The very existence of assisted dying as an option will make some coercive relationships even more dangerous than before

None of this is to say that I don’t agree it would be wonderful to avoid agonising, drawn-out deaths, or even unremitting, unbearable long-term suffering. Nonetheless, I am beyond sick of the false dichotomy between “people who’ve seen a parent die of cancer and now understand why assisted dying is compassionate” and “total bastards who evidently have immortal parents but would like other people’s to suffer untold agonies because they’re religious fundamentalists, a bit funny about death and / or have some weird need to control other people’s bodies”. In a piece on his excellent Substack, the political philosopher Paul Sagar — who has written repeatedly about assisted dying in relation to his own experiences following a catastrophic climbing accident — describes the need to “just acknowledge that complex social policies have winners and losers — and that in cases like this, the losers will be forced to suffer (sometimes severely)”:

It may well be the case that even people with terminal illnesses in agonising pain should not be entitled to medically assisted suicide […] All I ask, however, is that if those who want help to die ahead of time are told that they cannot have it, then society at least looks them in the eye and admits that they are the political losers, being sacrificed accordingly.

I think this is perfectly fair. I’d ask at the same time that those who take the opposing position could at least admit that the very existence of assisted dying as an option will make some coercive relationships even more dangerous than before. A refusal to admit the costs and complexities of your own position does not make it a strong one. 
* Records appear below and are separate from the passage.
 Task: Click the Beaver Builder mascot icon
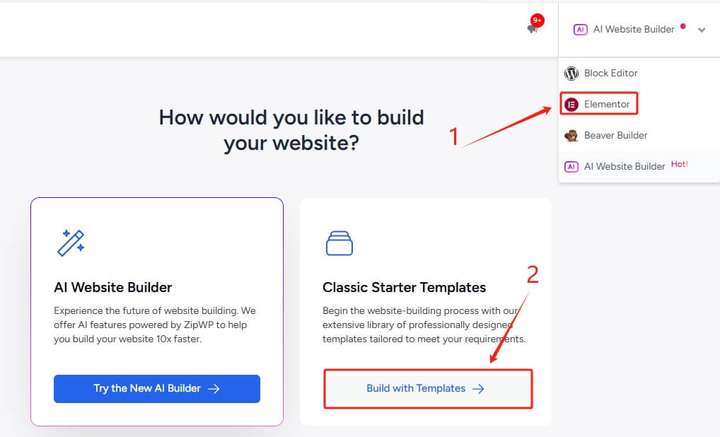point(571,135)
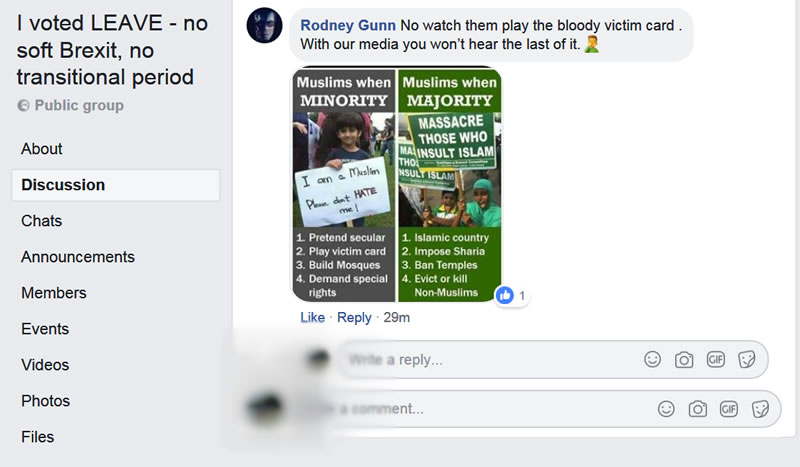Attach a photo to the reply
The height and width of the screenshot is (467, 800).
point(684,360)
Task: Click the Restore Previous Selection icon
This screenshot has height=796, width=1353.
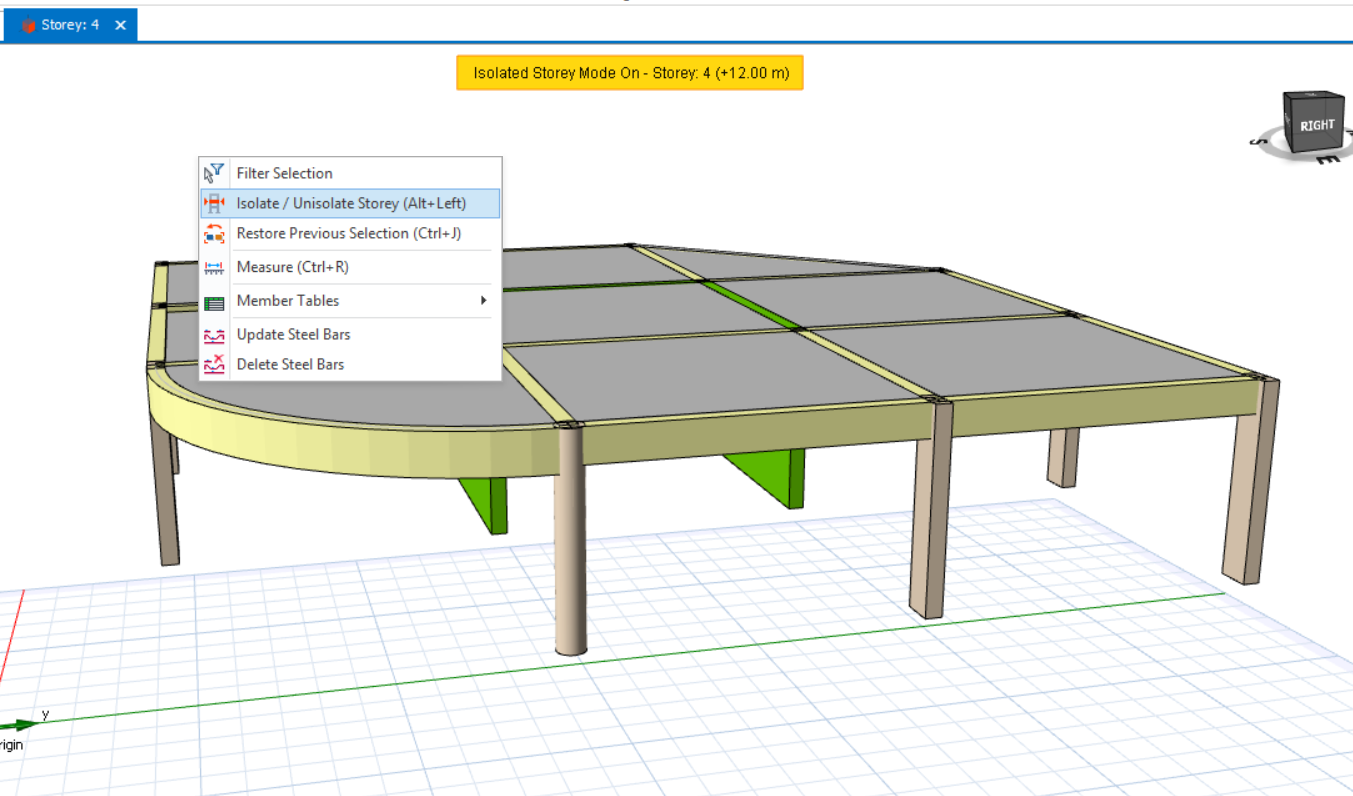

As someone who supports a woman’s right to end an unwanted pregnancy, I’ve long considered “if you don’t like abortion, don’t have one” to be a terrible slogan — one which wilfully avoids the fact that many of those who oppose abortion take a different moral position on the relationship between foetus and gravida and are not just obsessed with controlling women’s bodies. Similarly, “if you don’t like assisted deaths, don’t have one” is a way of denying the social, economic and relational context in which lives are understood to have value (or not). I’m relatively confident no one will convince me personally that my life is no longer worth living — that if I make that decision, it will be on my terms. That I don’t think this is necessarily true of others isn’t because I think I’m more intelligent. It’s because I appreciate the safety I have right now (but know that could change). Horowitz’s claim that people like me are worrying  about “pensioners less intelligent than themselves” is another way of casting concern for others as disrespecting agency or free choice, as if everyone lives on their own personal island.

Horowitz himself is writing “in glorious Crete”, where he muses on the injustice of Dignitas being an option for the wealthy but not the poor. There is no class of people untouched by the deaths of loved ones — or by the approach of their own mortality — so it’s good of him to check his privilege. What’s clear to me, however, is that there is another privileged class, one with many members, who clearly haven’t encountered or noticed how abuse and coercion can operate in seemingly loving relationships, or how sex, disability, illness and social class can make the dynamics even more corrosive. I’m increasingly of the view that if you haven’t noticed this — indeed, if you think it’s all a bit made up — then you do not have the insight into what is at stake in this debate that you think you do. I’m not asking you to change your mind. Just be honest about what it is you’re asking. None of this is fiction.